Step 1 :We are given that women's weights are normally distributed with a mean of \(161.8 \mathrm{lb}\) and a standard deviation of \(43.4 \mathrm{lb}\).
Step 2 :We are asked to find the percentage of women whose weights fall within the range of \(147.3 \mathrm{lb}\) to \(214 \mathrm{lb}\).
Step 3 :To solve this, we can standardize the weights using the z-score formula: \(z = \frac{X - \mu}{\sigma}\), where \(X\) is the value we are standardizing, \(\mu\) is the mean, and \(\sigma\) is the standard deviation.
Step 4 :We calculate two z-scores: one for the lower limit (\(147.3 \mathrm{lb}\)) and one for the upper limit (\(214 \mathrm{lb}\)).
Step 5 :The z-score for the lower limit is \(-0.334\) and for the upper limit is \(1.203\).

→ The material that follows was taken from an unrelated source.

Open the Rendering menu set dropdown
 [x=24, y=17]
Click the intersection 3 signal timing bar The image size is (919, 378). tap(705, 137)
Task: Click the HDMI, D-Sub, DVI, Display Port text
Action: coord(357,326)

Step 6 :We then find the probabilities corresponding to these z-scores using the standard normal distribution. The probability for the lower limit is \(0.369\) and for the upper limit is \(0.885\).
Step 7 :The difference between these probabilities gives us the percentage of women whose weights fall within the given range.
Step 8 :The percentage of women that have weights between those limits is \(\boxed{51.63 \%}\).